----- Extrait étudié

Notons que dans Éphésiens 4, il est question de deux sortes d’unité : « l’unité de l’Esprit » v. 3 et « l’unité de la foi » v. 13. la première est un acquis qu’il faut conserver, la seconde est un idéal vers lequel il faut tendre.
a) l’unité de l’Esprit existe entre tous les vrais enfants de Dieu. Ils sont nés du même Père, nés de nouveau, nés d’en-haut, nés de l’Esprit. Il s’agit d’une unité de nature qui existe en vertu de l’œuvre de régénération de Dieu (Jean 1:12-13). Cette unité. ne connaît pas de frontières confessionnelles, politiques, sociales ou raciales. Elle est l’apanage de tous ceux qui sont devenus participants de la nature divine par la régénération et qui constituent la véritable famille de Dieu, quelles que soient, en outre, les différences qui peuvent les séparer. Cette unité n’a absolument rien à voir avec une organisation humaine quelconque ; elle est donnée par Dieu ; elle est inhérente à la qualité d’enfant de Dieu ; elle doit être conservée par le lien de la paix envers et contre tout (4:3).
b) l’unité de la foi et de la connaissance du Fils de Dieu, en outre, constitue un but à atteindre (4:13). Pour que les chrétiens puissent y parvenir, Dieu a donné des apôtres, des prophètes, des évangélistes, des pasteurs et docteurs (4:11). L’enseignement de la sainte doctrine doit avoir raison des particularités d’origine auxquelles les chrétiens sont attachés au moment de leur conversion. Tout cela doit céder la place à la vérité qui, comme nous l’avons rappelé, doit nous affranchir de toute ignorance, de toute erreur et de toute superstition pour qu’il n’y ait finalement qu’une seule foi comme il n’y a qu’un seul Seigneur (4:5). Cette unité de la foi et de la connaissance du Fils de Dieu ne pourra être parfaitement réalisée que lorsque nous connaîtrons comme nous avons été connus (1 Cor. 13:12). Mais, en attendant, nous devons, sur le plan de l’Église locale, nous efforcer d’y parvenir.
La sainteté
Si la rencontre de la vérité et de la charité engendre l’unité, la vérité a encore un autre effet. Elle produit la sainteté (Eph. 4 : 24). On a évidemment raison de dire que la doctrine, c’est-à-dire la vérité, divise. Même Jésus disait qu’il n’était pas venu pour apporter la paix, mais l’épée et mettre la division entre certains (Matt. 10:34-36). Il ne peut, en effet, y avoir de communion entre la vérité et l’erreur, entre la justice et l’iniquité, entre la lumière et les ténèbres. « Quel accord y a-t-il entre Christ et Bélial. ou quelle part a le fidèle avec l’infidèle ?… C’est pourquoi, sortez du milieu d’eux et séparez-vous, dit le Seigneur, ne touchez pas à ce qui est impur…» (2 Cor. 6:14-17). Le Seigneur qui insiste fortement sur l’unité, ordonne ici solennellement la séparation par la purification de toute souillure de la chair et de l’esprit en vue d’achever « notre sanctification dans la crainte de Dieu » (2 Cor. 7:1).

----------
----- Lignes de données

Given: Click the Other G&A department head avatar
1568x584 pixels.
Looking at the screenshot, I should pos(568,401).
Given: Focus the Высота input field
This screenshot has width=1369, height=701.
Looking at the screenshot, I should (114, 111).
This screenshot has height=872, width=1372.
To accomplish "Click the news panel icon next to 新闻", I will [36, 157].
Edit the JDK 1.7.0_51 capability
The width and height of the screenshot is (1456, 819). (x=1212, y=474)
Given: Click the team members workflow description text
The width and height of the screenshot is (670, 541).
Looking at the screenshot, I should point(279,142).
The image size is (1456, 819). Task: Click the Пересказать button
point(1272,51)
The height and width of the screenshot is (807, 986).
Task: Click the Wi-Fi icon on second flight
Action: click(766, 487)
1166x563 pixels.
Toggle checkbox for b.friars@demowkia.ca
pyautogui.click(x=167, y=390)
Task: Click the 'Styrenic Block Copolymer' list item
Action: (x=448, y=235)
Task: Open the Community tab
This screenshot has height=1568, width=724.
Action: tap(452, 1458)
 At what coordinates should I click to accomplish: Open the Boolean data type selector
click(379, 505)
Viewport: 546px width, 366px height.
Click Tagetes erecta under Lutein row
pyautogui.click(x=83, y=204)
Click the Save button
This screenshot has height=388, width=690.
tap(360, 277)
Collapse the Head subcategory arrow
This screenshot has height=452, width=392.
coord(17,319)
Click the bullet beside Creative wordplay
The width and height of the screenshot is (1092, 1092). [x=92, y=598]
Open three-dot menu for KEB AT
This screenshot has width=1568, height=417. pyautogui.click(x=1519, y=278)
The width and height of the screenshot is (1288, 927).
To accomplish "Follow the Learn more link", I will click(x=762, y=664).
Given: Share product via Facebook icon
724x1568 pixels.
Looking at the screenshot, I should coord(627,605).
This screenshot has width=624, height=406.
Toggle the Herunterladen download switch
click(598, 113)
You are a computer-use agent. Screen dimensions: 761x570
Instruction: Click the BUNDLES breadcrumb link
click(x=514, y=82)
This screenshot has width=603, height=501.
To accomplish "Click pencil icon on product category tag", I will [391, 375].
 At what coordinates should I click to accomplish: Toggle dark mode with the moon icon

----------

### Travail demandé
[1] D’après le texte sur l’unité et la sainteté, quel autre effet la vérité produit-elle en plus de l’unité ?
[2] Prolongez le texte sur l’unité et la sainteté à la suite de sa dernière phrase.
Les enregistrements ne sont pas utiles ici.

### Réponses par consigne
[1] Elle produit la sainteté.

[2]
Il ne faut pas oublier que Satan combat toujours les intentions de Dieu. Il veut séparer ce que Dieu veut unir et il s’efforce d’unir ce que Dieu veut séparer. La sainteté, séparation d’avec le péché et de l’erreur, est un des attributs de Dieu, peut-être le plus fondamental. Sans la sanctification, nul ne verra le Seigneur (Héb. 12 : 14). La sanctification est le processus qui nous conduit à la sainteté. La sainteté fait l’objet de notre élection et de notre vocation (Rom. 1:7 ; 1 Cor. 1:2 ; Eph. 1:4). « Vous serez saints, car je suis saint » (1 Pi. 1:16). Pour être vraiment consacrés à Dieu, nous devons nécessairement être séparés du monde, de l’erreur, de la vanité de nos pensées (4:17), du mensonge (4:25). du péché, des convoitises trompeuses (4:22), de la colère (4:26), du vol (4:28), des paroles mauvaises (4:29). de toute amertume (4:31), de toute espèce de méchanceté (4:31), de toute impureté, de toute cupidité (5:5), bref de toutes les œuvres de la chair (Gal. 5:19-21). Positivement, nous devons prendre à cœur l’exhortation : « devenez les imitateurs de Dieu, comme des enfants bien-aimés et marchez dans la charité, à l’exemple de Christ » (5:1-2) ; « marchez comme des enfants de lumière » (5:8). Nous n’avons pas le droit de nous appeler enfants de Dieu si nous ne sommes pas préoccupés d’agir « comme il convient à des saints » (5:3).
Conclusion
Ces quatre piliers vont par paires. Sur le plan humain, ils peuvent même paraître contradictoires. Ainsi la vérité et la charité sont souvent difficiles à concilier comme aussi l’unité et la sainteté. Mais dans le domaine chrétien, ces choses s’harmonisent, elles sont interdépendantes et intimement liées les unes aux autres. Ne nous imaginons pas pouvoir construire l’édifice de notre vie ou l’édifice de l’Église locale sans la présence des quatre piliers. Certes, on peut construire un système religieux avec un, deux ou trois de ces piliers, mais la foi chrétienne exige les quatre. La vérité, l’amour, l’unité et la sainteté font partie de la nature de notre Dieu qui veut que nous devenions ses imitateurs (Eph. 5:1). Si nous acceptons ce défi, nous continuerons à réaliser son dessein pour l’individu : l’unité de la foi et de la connaissance du fils de Dieu, et à atteindre son but pour la collectivité : l’Église bien coordonnée, formant un solide assemblage, s’édifiant dans la charité (Eph. 4:16). glorieuse, sans tache, ni ride, ni rien de semblable, mais sainte et irrépréhensible (Eph. 5 : 27), pour être finalement une épouse digne de l’Agneau (Apoc. 19 : 9).
Frédéric BÜHLER[1]
[1] Frédéric Bühler est pasteur à Mulhouse. Il fut durant de nombreuses années le président de la Commission administrative de l’Association évangélique d’Églises baptistes de langue française.